More precisely, for $n \in \mathbb{N}$, we can a find distribution sequence (or partition) $s_0,\ldots,s_u \in \mathbb{N}$ with

$$\sum_{i=0}^{u}s_i = n$$

Now how can I find the partition $s$ for which the overall least common multiple of all elements is maximal. Or differently formulated the maximum product of distinct prime factors of all elements.


$$ 7 \mapsto (3, 4); \Pi_{lcm} = 12 $$ $$ 7 \mapsto (1, 2, 4); \Pi_{lcm} = 4$$ $$ \ldots $$

Here, the first solution is the desired one.

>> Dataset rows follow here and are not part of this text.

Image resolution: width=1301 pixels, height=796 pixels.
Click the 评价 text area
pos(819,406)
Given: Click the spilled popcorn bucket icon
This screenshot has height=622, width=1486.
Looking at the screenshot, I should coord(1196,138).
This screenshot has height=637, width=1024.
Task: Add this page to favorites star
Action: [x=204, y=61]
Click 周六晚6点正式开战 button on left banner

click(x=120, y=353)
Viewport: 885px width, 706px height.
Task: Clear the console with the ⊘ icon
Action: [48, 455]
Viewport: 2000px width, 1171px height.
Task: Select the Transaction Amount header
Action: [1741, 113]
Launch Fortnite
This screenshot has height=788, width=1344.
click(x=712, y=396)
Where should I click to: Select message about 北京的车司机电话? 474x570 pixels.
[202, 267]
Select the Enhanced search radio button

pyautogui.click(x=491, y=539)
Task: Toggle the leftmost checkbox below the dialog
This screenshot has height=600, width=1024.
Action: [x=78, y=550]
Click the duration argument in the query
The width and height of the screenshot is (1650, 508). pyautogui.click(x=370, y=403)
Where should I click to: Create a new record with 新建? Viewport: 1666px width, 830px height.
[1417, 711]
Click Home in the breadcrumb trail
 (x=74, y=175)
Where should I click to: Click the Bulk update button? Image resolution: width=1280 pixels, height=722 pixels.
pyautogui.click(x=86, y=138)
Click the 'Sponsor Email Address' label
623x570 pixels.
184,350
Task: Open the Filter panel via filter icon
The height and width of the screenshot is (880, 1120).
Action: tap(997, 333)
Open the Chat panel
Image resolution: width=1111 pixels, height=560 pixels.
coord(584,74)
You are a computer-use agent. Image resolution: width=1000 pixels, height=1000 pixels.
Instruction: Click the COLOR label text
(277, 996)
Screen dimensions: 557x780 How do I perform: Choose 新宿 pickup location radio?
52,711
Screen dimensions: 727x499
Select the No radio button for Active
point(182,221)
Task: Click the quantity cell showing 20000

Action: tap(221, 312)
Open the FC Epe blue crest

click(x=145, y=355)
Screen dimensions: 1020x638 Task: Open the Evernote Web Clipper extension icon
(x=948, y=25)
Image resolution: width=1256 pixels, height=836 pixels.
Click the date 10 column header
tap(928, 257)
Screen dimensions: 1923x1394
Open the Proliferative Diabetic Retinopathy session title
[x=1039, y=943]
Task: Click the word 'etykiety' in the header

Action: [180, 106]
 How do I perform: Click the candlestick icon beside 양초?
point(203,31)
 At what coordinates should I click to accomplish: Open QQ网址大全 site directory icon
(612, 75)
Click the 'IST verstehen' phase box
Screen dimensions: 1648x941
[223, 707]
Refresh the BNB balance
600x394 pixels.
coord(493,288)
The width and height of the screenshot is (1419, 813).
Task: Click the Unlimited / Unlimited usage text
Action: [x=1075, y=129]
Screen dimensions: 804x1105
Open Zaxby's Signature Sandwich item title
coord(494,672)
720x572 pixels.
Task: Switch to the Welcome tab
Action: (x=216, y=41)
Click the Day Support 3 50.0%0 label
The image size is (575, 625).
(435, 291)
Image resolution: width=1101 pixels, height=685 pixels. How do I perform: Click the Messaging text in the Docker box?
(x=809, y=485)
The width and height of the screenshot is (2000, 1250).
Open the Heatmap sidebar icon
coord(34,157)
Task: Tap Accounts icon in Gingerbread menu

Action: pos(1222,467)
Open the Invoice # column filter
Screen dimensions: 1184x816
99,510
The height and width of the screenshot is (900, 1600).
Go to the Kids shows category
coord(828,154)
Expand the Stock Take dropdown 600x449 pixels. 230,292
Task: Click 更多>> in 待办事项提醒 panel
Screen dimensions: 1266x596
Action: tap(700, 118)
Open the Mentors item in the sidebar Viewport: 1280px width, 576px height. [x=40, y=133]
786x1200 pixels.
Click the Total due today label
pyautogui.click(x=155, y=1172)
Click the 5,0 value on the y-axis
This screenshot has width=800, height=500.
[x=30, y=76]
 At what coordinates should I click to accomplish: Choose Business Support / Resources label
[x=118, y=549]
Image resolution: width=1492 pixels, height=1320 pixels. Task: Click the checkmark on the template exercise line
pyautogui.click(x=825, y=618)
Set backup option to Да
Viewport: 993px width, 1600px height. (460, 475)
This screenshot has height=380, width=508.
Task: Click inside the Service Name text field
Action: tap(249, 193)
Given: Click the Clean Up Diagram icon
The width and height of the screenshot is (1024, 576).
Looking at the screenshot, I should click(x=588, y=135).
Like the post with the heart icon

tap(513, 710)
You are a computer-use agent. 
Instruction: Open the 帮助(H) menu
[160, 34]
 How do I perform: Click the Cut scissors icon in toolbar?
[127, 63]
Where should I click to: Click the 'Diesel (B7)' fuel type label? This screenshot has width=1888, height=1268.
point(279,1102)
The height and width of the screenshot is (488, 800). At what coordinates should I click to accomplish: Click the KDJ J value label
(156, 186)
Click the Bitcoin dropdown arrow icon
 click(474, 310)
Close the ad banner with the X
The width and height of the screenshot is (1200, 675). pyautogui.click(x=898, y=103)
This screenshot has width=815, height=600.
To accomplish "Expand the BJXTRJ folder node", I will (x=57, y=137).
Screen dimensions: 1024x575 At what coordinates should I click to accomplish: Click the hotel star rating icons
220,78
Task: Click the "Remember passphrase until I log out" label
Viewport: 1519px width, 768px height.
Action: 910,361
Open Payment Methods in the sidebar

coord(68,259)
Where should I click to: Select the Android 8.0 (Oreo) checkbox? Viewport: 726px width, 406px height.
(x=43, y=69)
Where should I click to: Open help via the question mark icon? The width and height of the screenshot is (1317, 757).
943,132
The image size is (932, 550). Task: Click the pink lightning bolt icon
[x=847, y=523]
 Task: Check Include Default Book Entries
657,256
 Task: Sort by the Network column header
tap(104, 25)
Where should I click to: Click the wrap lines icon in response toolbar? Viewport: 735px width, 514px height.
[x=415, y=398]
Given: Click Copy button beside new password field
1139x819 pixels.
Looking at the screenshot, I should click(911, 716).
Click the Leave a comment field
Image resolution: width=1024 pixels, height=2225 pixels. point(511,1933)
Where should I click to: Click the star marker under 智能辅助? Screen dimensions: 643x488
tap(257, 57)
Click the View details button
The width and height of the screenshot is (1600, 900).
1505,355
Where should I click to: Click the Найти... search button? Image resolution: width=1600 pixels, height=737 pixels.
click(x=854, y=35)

The background of my question is: How can I split up a sequence/string into contiguous subsequences that, when repeated and zipped together, will yield the longest possible resulting sequence.

For the above example, I could split up a string of length $7$ in the following way:

7: abcdefg 7:  abcdefg

    I              II
1: aaaa    3: abcabcabcabc
2: bcbc    4: defgdefgdefg
4: defg 

Of course, using the second distribution, the resulting sequence has a much greater period.


What algorithm/approach can I use to solve this problem and maximize the product? Is this some known problem and how complex would calculating a solution be? It's not NP, I hope?!

Edit: Partial solution

As @KennyTM pointed out in the comments, Landau's function $g$ describes the maximum LCM, i.e. $g(7) = 12$.

So this actually becomes: How to actually produce the partition? Does knowledge of $g(x)$ help here, maybe for a dynamic programming solution?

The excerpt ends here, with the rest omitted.